Дверь за врачом закрылась, и я какое-то время просто смотрел на нее. Затем я улыбнулся и начал как умалишённый повторять последнюю фразу, сказанную врачом. Все в порядке. Все в порядке. Все в порядке.
Приговаривая это, я начал пятиться назад, покуда не споткнулся о лавку и со всего маха не осел на нее. Я смеялся и плакал одновременно. По ногам растекалась усталость, и в то же время я чувствовал такой всплеск душевной энергии, которого не испытывал никогда. Хотелось одновременно выпить, позвонить маме, лечь спать и пуститься в пляс. Словно бы сознание потеряло разумный вектор действия и палило изо всех доступных орудий куда попало.

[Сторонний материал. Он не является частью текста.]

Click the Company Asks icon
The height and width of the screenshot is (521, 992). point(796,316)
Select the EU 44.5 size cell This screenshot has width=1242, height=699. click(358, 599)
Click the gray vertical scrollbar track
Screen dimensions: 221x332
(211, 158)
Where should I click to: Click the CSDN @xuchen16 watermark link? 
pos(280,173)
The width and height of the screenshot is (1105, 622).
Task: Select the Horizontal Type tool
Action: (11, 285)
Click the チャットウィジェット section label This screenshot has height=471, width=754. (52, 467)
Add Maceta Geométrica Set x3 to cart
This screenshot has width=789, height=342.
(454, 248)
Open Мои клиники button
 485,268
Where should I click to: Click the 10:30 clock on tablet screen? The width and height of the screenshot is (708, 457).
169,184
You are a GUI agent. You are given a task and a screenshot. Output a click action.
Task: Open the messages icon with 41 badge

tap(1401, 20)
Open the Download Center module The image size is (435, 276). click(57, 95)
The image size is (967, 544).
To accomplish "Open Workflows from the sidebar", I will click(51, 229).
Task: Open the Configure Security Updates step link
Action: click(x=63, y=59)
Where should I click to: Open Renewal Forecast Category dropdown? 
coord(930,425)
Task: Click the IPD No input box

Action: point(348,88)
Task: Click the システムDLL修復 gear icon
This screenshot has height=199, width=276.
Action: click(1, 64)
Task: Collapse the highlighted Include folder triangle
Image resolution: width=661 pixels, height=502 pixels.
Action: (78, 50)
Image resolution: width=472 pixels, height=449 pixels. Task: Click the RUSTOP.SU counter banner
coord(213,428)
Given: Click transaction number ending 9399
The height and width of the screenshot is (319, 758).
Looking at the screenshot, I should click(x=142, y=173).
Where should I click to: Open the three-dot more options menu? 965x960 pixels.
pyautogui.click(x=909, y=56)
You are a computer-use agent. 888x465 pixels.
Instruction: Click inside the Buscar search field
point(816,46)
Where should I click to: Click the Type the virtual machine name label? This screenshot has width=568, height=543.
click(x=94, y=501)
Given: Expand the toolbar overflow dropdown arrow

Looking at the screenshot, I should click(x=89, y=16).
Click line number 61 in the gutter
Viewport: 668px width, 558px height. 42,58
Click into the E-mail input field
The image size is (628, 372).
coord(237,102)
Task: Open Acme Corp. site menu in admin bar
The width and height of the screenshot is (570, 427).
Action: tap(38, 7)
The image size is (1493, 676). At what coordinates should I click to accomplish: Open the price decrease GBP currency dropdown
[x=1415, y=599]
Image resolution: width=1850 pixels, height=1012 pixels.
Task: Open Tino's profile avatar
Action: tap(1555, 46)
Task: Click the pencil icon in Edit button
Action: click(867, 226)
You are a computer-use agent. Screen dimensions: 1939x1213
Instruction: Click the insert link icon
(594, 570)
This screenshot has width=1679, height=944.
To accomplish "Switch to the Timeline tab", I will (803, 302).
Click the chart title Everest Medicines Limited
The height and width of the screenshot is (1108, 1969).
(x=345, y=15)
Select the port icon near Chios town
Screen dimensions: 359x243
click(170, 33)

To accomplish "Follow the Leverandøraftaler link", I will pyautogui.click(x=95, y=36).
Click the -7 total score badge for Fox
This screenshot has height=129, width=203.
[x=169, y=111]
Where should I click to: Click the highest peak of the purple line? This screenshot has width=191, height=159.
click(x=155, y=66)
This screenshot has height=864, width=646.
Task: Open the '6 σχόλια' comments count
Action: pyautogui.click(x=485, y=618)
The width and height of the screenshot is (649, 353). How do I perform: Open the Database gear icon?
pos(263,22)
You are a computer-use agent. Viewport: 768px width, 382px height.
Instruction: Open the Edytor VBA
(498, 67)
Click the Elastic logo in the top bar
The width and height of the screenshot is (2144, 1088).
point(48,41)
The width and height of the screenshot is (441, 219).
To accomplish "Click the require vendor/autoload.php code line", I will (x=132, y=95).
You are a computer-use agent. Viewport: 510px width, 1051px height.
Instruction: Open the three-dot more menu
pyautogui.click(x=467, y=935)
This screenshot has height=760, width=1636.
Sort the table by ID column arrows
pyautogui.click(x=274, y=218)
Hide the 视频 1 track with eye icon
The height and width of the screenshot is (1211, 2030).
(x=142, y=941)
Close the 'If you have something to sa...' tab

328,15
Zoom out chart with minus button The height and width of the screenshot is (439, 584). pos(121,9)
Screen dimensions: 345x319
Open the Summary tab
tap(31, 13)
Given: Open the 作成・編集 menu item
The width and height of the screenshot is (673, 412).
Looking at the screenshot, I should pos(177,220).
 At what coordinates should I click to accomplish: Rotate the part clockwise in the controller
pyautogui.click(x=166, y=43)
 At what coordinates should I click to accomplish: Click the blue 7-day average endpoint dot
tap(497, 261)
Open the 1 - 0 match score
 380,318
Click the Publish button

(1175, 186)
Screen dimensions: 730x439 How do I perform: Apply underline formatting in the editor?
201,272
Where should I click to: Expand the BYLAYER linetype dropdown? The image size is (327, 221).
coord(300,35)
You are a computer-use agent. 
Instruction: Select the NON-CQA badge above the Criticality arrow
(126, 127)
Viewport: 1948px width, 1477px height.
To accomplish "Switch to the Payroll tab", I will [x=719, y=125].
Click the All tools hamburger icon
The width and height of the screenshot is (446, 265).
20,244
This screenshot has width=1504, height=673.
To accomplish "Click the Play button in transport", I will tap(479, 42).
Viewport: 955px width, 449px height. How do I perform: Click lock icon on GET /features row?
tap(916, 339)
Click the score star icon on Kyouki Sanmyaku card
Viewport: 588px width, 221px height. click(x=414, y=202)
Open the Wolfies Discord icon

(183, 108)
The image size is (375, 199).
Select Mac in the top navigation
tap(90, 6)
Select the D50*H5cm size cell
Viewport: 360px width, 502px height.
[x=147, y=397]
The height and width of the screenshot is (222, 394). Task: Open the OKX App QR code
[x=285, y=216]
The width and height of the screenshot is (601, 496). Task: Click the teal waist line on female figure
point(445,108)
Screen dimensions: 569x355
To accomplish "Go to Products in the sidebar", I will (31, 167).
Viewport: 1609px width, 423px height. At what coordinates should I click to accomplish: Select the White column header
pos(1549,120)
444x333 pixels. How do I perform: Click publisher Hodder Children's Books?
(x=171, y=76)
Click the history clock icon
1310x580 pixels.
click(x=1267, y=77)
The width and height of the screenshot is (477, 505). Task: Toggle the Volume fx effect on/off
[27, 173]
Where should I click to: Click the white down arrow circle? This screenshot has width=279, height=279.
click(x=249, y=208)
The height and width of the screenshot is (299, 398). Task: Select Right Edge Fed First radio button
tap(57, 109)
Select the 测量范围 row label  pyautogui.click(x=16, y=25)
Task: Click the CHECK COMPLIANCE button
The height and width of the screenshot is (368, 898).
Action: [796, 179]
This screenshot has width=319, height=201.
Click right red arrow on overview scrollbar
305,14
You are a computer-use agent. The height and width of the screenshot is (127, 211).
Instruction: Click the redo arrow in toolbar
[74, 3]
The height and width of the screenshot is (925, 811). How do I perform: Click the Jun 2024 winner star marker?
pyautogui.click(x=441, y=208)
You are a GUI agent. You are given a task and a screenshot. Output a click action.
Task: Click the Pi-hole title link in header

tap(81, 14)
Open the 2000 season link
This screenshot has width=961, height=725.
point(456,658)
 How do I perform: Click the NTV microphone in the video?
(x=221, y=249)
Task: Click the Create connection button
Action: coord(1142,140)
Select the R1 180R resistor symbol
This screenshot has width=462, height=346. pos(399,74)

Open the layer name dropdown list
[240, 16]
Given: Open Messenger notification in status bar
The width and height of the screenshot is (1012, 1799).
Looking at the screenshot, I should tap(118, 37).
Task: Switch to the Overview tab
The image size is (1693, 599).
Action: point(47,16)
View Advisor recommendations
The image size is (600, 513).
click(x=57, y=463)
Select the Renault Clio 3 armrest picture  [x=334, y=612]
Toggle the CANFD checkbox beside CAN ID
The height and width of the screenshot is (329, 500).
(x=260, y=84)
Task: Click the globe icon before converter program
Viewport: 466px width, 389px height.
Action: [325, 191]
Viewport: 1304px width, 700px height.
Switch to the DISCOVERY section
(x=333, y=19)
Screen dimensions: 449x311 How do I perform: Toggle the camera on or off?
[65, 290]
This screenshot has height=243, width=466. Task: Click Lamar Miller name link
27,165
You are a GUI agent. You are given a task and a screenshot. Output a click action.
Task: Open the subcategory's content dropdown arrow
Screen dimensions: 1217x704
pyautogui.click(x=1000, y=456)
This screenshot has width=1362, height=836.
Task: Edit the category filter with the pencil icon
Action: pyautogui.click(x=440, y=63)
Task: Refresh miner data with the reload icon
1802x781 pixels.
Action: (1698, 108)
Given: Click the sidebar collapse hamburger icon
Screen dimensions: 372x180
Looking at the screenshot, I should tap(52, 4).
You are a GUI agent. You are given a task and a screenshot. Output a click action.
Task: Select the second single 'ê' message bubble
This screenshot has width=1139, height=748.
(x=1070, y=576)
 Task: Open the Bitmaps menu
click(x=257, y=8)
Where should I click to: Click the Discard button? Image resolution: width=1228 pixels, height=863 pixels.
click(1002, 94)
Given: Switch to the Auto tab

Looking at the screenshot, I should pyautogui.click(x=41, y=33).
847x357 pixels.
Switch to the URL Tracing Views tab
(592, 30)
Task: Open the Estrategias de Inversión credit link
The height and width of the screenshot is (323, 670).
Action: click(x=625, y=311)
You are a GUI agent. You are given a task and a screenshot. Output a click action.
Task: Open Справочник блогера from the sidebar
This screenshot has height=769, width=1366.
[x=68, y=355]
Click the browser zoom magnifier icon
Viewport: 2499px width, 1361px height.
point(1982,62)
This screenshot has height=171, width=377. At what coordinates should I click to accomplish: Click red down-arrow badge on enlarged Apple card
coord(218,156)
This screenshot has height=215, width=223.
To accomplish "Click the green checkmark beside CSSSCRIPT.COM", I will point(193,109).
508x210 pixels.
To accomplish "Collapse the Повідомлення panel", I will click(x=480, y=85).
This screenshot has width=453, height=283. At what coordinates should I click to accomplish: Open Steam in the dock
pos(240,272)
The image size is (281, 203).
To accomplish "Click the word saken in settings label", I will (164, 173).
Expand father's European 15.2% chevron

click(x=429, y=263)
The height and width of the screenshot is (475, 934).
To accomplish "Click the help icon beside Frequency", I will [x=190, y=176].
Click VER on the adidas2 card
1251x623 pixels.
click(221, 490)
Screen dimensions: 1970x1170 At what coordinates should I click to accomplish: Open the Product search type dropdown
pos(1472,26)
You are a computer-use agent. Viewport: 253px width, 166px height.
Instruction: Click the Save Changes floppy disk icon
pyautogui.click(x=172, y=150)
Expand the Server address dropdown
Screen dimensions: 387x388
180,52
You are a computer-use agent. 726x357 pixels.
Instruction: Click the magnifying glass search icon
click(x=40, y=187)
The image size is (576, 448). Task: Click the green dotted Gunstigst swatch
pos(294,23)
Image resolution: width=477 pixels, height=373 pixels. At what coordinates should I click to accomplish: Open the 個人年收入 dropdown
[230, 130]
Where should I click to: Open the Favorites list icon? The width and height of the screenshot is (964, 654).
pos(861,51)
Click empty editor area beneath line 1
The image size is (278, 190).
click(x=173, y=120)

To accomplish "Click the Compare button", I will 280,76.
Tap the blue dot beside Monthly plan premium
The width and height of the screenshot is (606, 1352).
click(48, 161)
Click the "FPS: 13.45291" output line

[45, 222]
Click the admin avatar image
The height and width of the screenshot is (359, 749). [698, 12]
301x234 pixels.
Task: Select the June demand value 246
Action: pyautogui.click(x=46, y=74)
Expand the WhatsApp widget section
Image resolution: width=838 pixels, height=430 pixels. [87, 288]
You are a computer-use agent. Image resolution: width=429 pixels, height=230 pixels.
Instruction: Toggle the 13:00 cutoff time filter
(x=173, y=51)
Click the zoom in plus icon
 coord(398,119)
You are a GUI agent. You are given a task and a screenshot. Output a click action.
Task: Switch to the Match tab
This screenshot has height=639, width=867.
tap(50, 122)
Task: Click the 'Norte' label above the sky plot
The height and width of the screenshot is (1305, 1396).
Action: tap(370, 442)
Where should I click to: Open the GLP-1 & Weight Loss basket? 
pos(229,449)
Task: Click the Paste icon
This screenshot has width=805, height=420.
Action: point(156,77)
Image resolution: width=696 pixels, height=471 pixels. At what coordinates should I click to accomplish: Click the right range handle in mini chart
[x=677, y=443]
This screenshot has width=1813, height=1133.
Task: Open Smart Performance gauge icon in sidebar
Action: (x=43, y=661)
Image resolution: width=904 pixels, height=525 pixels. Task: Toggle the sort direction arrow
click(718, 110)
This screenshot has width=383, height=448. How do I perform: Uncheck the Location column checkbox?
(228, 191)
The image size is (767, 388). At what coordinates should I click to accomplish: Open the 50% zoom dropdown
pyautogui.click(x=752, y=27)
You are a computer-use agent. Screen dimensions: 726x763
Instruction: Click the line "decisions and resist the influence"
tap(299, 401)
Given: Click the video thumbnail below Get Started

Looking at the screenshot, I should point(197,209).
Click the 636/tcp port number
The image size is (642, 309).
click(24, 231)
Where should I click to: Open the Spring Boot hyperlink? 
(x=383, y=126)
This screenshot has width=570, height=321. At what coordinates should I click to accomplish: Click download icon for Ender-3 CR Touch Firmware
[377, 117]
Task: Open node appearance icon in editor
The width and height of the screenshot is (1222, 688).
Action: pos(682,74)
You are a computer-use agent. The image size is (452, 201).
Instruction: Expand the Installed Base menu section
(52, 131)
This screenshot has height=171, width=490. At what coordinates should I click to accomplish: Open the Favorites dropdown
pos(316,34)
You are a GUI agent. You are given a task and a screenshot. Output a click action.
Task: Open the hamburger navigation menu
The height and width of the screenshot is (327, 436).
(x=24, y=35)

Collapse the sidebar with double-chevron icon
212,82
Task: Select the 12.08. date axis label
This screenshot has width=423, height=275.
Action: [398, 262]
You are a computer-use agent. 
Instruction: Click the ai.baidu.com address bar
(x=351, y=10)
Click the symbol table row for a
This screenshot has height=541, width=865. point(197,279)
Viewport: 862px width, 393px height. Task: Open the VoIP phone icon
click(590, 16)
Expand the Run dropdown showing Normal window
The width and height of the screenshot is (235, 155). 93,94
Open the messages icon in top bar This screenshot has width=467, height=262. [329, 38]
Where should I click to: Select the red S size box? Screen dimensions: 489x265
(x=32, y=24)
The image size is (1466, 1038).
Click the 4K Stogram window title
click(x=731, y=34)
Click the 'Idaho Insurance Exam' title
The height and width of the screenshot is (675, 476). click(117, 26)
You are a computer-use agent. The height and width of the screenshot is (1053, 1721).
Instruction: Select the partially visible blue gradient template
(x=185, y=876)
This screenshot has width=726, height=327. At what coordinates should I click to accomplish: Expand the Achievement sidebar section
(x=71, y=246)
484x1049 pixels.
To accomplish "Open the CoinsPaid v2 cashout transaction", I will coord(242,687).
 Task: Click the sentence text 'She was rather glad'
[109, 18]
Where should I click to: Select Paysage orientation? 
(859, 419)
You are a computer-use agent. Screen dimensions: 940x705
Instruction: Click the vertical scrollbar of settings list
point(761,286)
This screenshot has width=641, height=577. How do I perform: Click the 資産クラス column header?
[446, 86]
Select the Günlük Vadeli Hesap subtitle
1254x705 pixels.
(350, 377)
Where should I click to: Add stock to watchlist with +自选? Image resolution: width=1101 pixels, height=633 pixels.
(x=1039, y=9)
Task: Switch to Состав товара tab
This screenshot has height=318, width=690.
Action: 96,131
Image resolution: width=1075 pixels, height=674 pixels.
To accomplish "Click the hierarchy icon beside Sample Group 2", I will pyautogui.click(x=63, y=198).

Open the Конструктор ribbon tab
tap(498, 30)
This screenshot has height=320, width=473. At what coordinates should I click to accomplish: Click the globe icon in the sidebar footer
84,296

В этот момент дверь открылась, и медсестра, молча поманила меня рукой. Тогда и тот я, что был объектом этого воспоминания, и тот я, что путешествовал в чертогах своего сознания, буквально влетели в родильный зал.
Там, посреди просторного кабинета, на специальном кресле лежала моя жена, накрытая теплым одеялом. Она выглядела изможденной. Сквозь ее побледневшую кожу проступили сосуды, а ее шея стала красной и со всех сторон была исцарапана в кровь. Видимо, ей было настолько плохо, что она впивалась своим роскошным маникюром в собственную плоть. Она слабо улыбнулась мне, и я заметил, что на уголках ее посиневших губ собрались сгустки высохшей пены.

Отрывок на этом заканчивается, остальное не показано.